(Stated exercise 1): In the Anushka Sharma article, what is the name of Varun Dhawan's character in Sui Dhaaga?
(Stated exercise 2): Translate this sentence from the Anushka Sharma article into Spanish: "Her latest film Sui Dhaaga has won rave reviews."
(Stated exercise 3): Write the next few paragraphs of the Anushka Sharma article, continuing after its final sentence.

(Document):
And Anushka had no faith in herself.

"I would always be shortlisted till the last two girls. Me and the other girl, and the other girl would always get the ad! It was horrible, mere saath hota rehta tha."

She expected the second round of auditions to go the same way.

Did she know who Aditya Chopra was, considering she wasn't a film buff?

"I had done an ad so I knew that this Aditya Chopra was making the film I was auditioning for. Before I met him, my brother (Karnesh Sharma) asked me, 'Do you know Aditya Chopra?'"

"I said no."

"He said he made DDLJ.

"I said, 'Oh, that's the guy. Wow, man!'"

"In Bangalore, you don't see the name of the director. It's very sad, but we don't. We just see the names of the actors," Anushka says with a laugh.

It is when she met him that she realised what a "mess" she was in.

"I hated that feeling of *really* wanting something, and what if it doesn't happen..."

But, of course, it happened.

***

IMAGE: Varun Dhawan and Anushka in Sui Dhaaga.

Ten years later, Anushka is enjoying her time in the spotlight.

Her latest film Sui Dhaaga has won rave reviews.

She plays Mamta, a small town housewife, married to Varun Dhawan's Mauji.

She motivates him to become something he is good at -- tailoring -- and together, they achieve their dreams.

Mamta is everything Anushka is not, but the actress made sure to get into her skin.

"There are certain traits of my personality that I had to be aware of so that I don't sound like myself. My reactions as Anushka are way quicker than Mamta's."

"Mamta is a listener; she listens and soaks in more than she gives out. When she does talk, it's only to say the most important things in life. She will never speak just like that. But you will never miss her or feel that you don't hear her voice. Her voice is so strong in the film," Anushka says of her character, of which her husband tweeted: 'Mamta's character stole my heart totally. Her ability to be so quiet yet so powerful and impactful makes you fall in love with her. SO PROUD my love @AnushkaSharma'.

(Data excerpts):
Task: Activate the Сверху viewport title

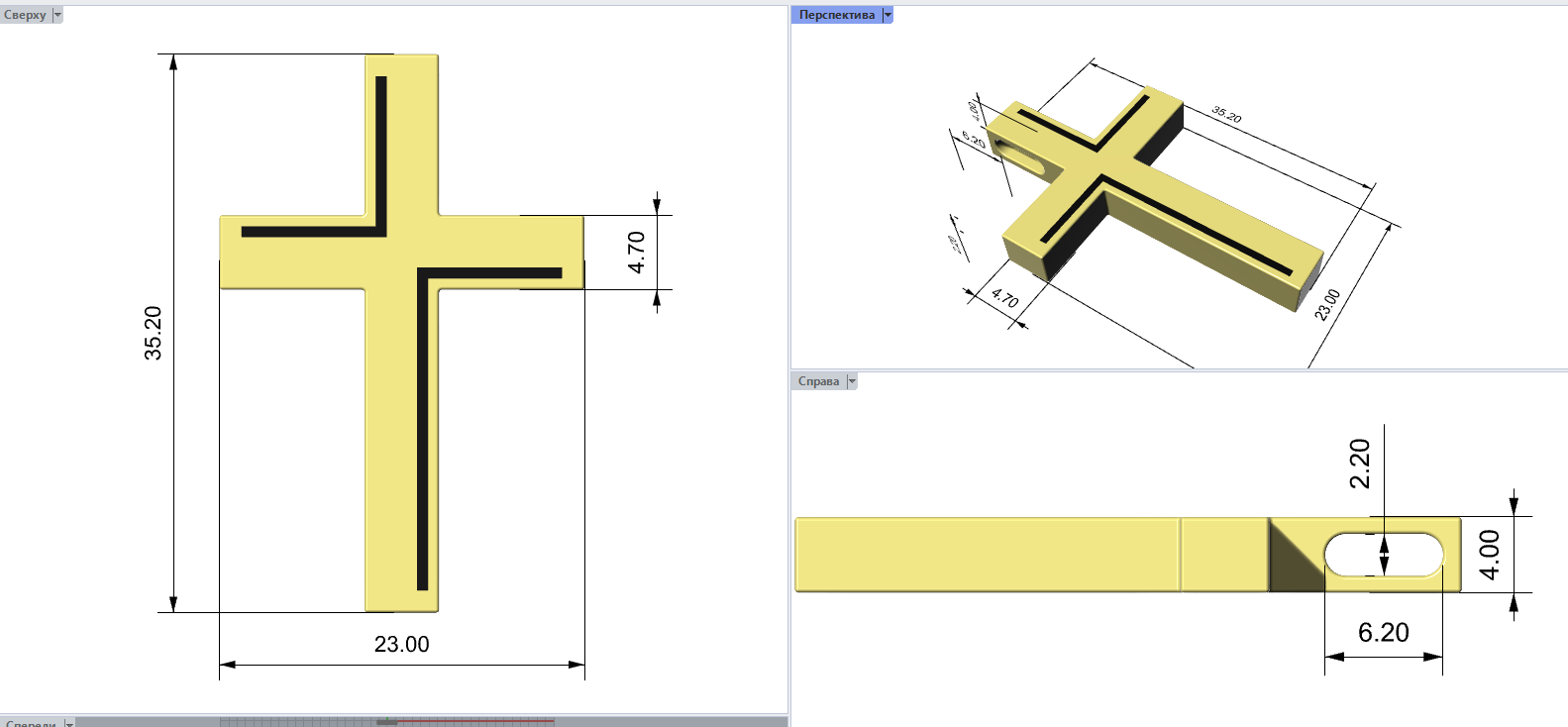Action: tap(25, 15)
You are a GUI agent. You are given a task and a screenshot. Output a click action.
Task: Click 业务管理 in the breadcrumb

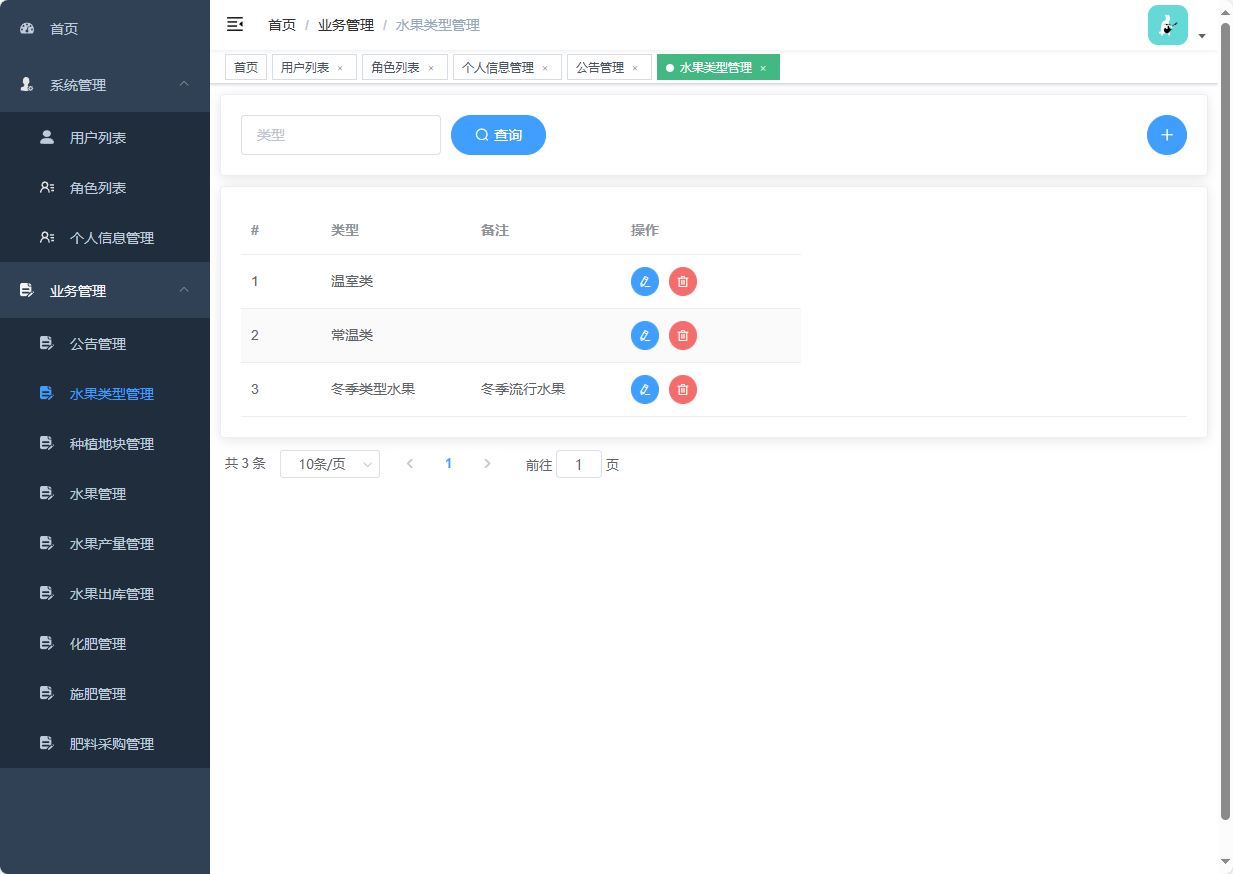345,24
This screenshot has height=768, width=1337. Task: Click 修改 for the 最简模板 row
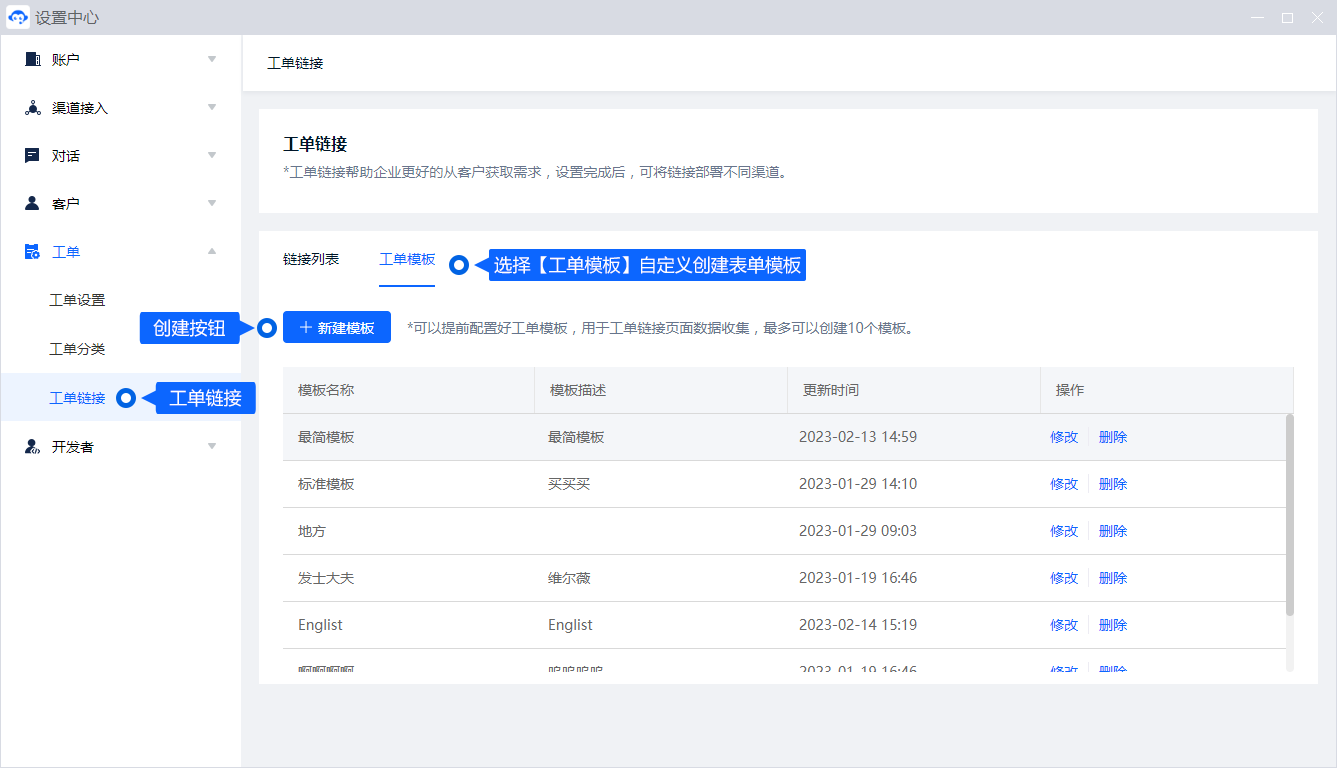[1064, 437]
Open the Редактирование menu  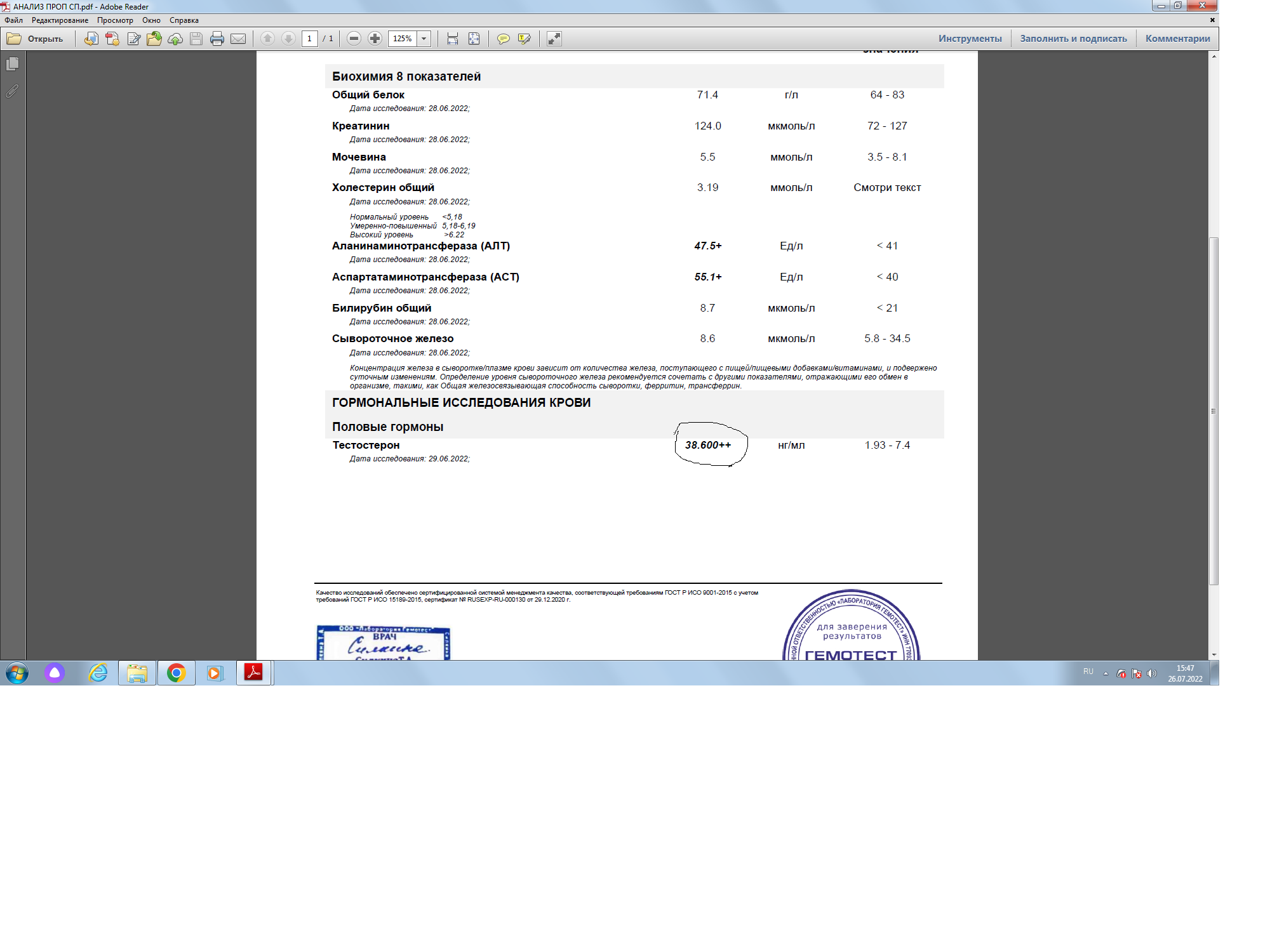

(Expected answer 1): Mauji

(Expected answer 2): Su película más reciente, Sui Dhaaga, ha recibido críticas entusiastas.

(Expected answer 3):
"So I had to understand that all this had to be internal. I had to internalise Mamta. I had to change my body language, become comfortable in household work -- so if I had to boondu atta, it had to look believable."

"I started observing women, who I felt were closer to Mamta. The way they sit, the way they don't express themselves openly. Like, when they laugh, they cover their mouths and laugh. I don't laugh like that, I laugh openly."

The actress stayed in character during the entire shoot in Chanderi, Madhya Pradesh.

She would wear a sari, even for the readings, and make sure the pallu never slipped from her head even when she was not holding it.

IMAGE: Anushka with Shah Rukh Khan in Rab Ne Bana Di Jodi.

Is Mamta like Tani, her character in Rab Ne Bana Di Jodi, who was also a small-town housewife?

"Tani was more like me," Anushka says, shaking her head. "She was demure only in front of her husband because she didn't like him. But otherwise, she was riding a bike, giving gaalis... she was very ballsy in that sense. She was not a demure girl."

While years of experience helped her prepare for Mamta, who helped her prepare for Tani?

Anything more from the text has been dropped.